TEXTE SOURCE:
_____
Le contre-lobbying de l’avocat

L’opinion publique francophone s’est réveillée tardivement face aux périls que Durban II faisait courir à la liberté d’expression. Un avocat bruxellois était à la manouvre.

Me Philippe Chansay-Wilmotte est spécialisé dans les affaires étrangères, en particulier arabes, et parfois de nature délicate. En mars 2009, avec des bénévoles, il envoie des milliers de pages aux parlementaires français, belges, suisses et luxembourgeois pour attirer leur attention sur les pièges que recèle, d’après lui, le projet de déclaration finale de Durban II.

Le Vif/L’Express : Pourquoi avez-vous décidé d’intervenir de cette façon ?
_____
CONSIGNE: Poursuivez l'article sur le contre-lobbying de l'avocat face à Durban II en reprenant après sa dernière phrase. Les données qui suivent constituent un ensemble distinct du texte ci-dessus.

DONNÉES SOURCES:
_____
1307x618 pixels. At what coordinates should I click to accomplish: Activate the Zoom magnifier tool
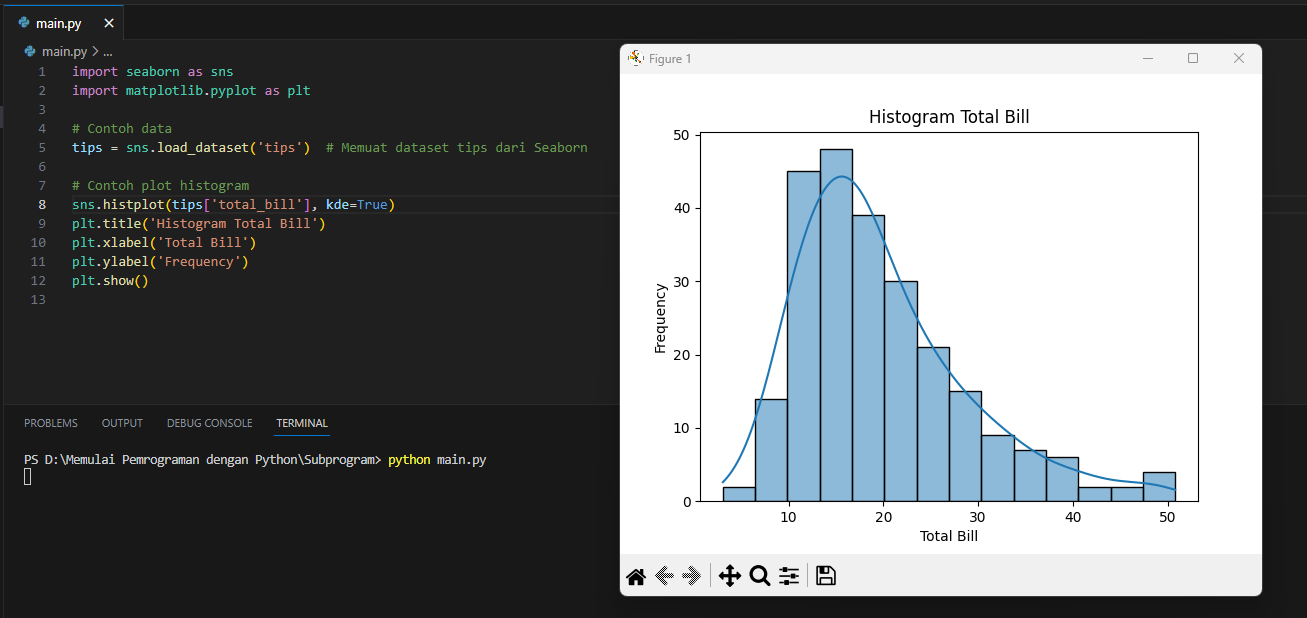pos(759,576)
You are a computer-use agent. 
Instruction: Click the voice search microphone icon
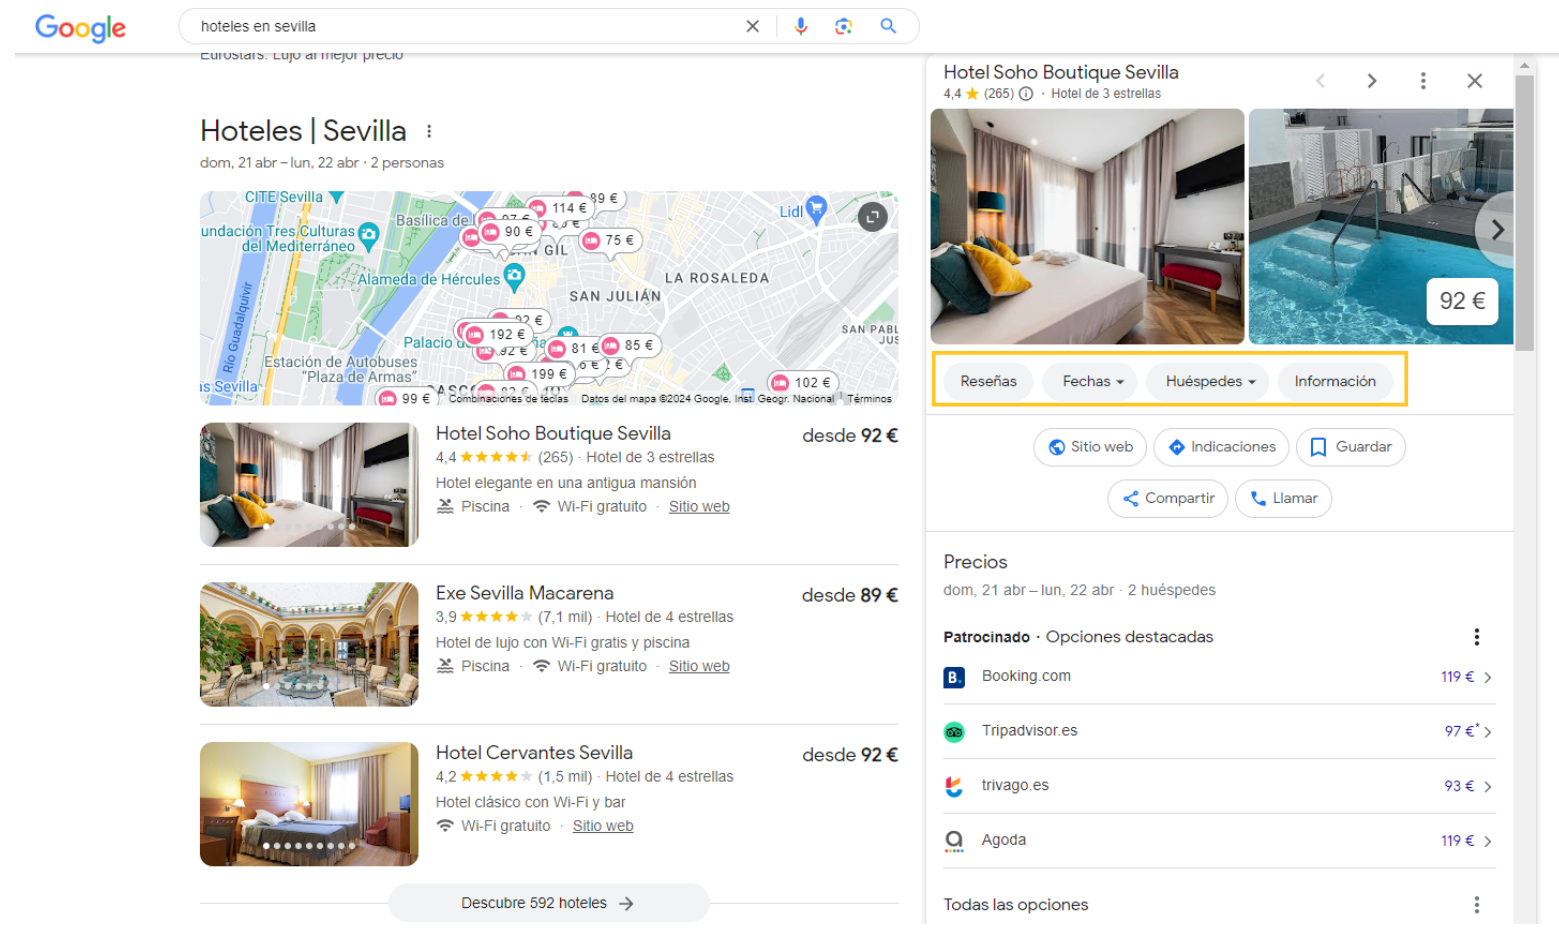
_____
RÉPONSE ATTENDUE:
Philippe Chansay-Wilmotte : De façon générale, je suis intéressé par la question des droits de l’homme et des libertés individuelles. Même à Tripoli, l’on connaît ma position face au fondamentalisme. Mais je n’avais jamais imaginé que cette question puisse se poser un jour en Europe, sous l’impulsion de l’Organisation de la conférence islamique et d’un pays plus constant que les autres : la Turquie. J’ai décidé de réfléchir sous l’angle législatif, parce que les parlements contrôlent les gouvernements.

Quelles auraient pu être les conséquences d’un Durban II, première mouture ?

Avant la levée de boucliers, le projet de déclaration finale contenait la mention explicite de blasphème ou de diffamation des religions, qui aurait présenté un danger beaucoup plus grand pour nos libertés. Le nouveau texte, qui, c’est du jamais-vu, a été voté sans autre débat que le discours de Mahmoud Ahmadinejad, pose surtout un problème d’interprétation. Il réaffirme les droits à la liberté d’expression et d’opinion,  » dans le respect des normes internationales  » (point 54). Or l’une de celles-ci, la résolution du 18 décembre 2007 de l’Assemblée générale des Nations unies, prohibe la diffamation des religions. C’est pour cela que les défenseurs de ce texte, dont la France et la Belgique, restent gênés aux entournures, parce qu’ils ont manqué de vision stratégique. Cela aurait pu être bien pire, certes.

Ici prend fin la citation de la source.